You’d be surprised how many people will ask, “Why are you using a flash? There’s plenty of light!” Here’s how flash can help your mid-day photos.
A photo of a Wild West wagon, using a fill light to minimize the harsh contrast of the mid-day sun. Nikon D90, 18-200mm VR Nikkor lens, 18mm ISO 200 F/6.3.
You can’t always shoot photos during the “golden hours” (early morning, just before sunset). And you may not always want this. Sometimes, you want to capture the look of something at mid-day. But as anyone who has shot knows, this can create harsh light and harsh contrasts, particularly with subjects that are in the shade, as shown below:
Our Wild West wagon with no fill light as an example of how mid-day sun can create harsh light and harsh contrasts in photos, particularly with subjects that are partially in the shade. Compare this with the other photo which uses the fill light.

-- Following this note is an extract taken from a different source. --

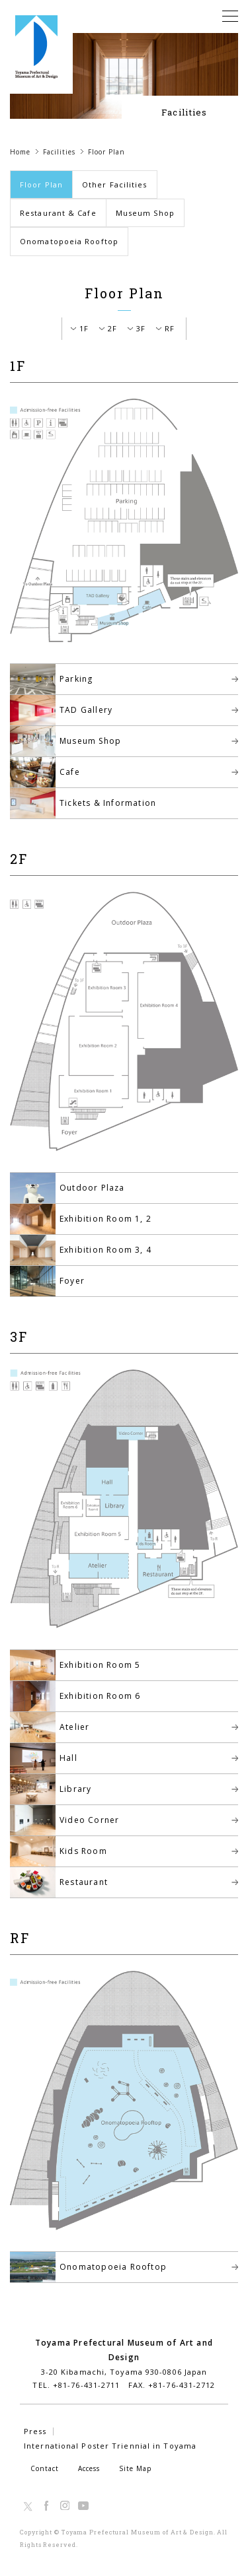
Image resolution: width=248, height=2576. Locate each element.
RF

So, what to do? Use a flash as a fill light.
For this photo, I used a Nikon SB-600 Speedlight Flash in wireless mode. I placed it down on the ground, just out of frame on the right side, facing up at the wagon, with a Sto-Fen Omni-Bounce OM-600 Flash Diffuser Unit to diffuse the light. I like to use off-camera flash because I have more control over what area of the subject my flash lights (and if shooting portraits, it’s a great way to avoid getting demonic red eyes!). Here’s another look at the photo using fill flash:
Have another look at the photo of a Wild West wagon, using a fill light to minimize the harsh contrast of the mid-day sun. Nikon D90, 18-200mm VR Nikkor lens, 18mm ISO 200 F/6.3.
Equipment: Nikon D90, Nikon 18-200mm VR II Nikkor Telephoto Zoom Lens, Nikon SB-600 Speedlight, Sto-Fen Flash Diffuser.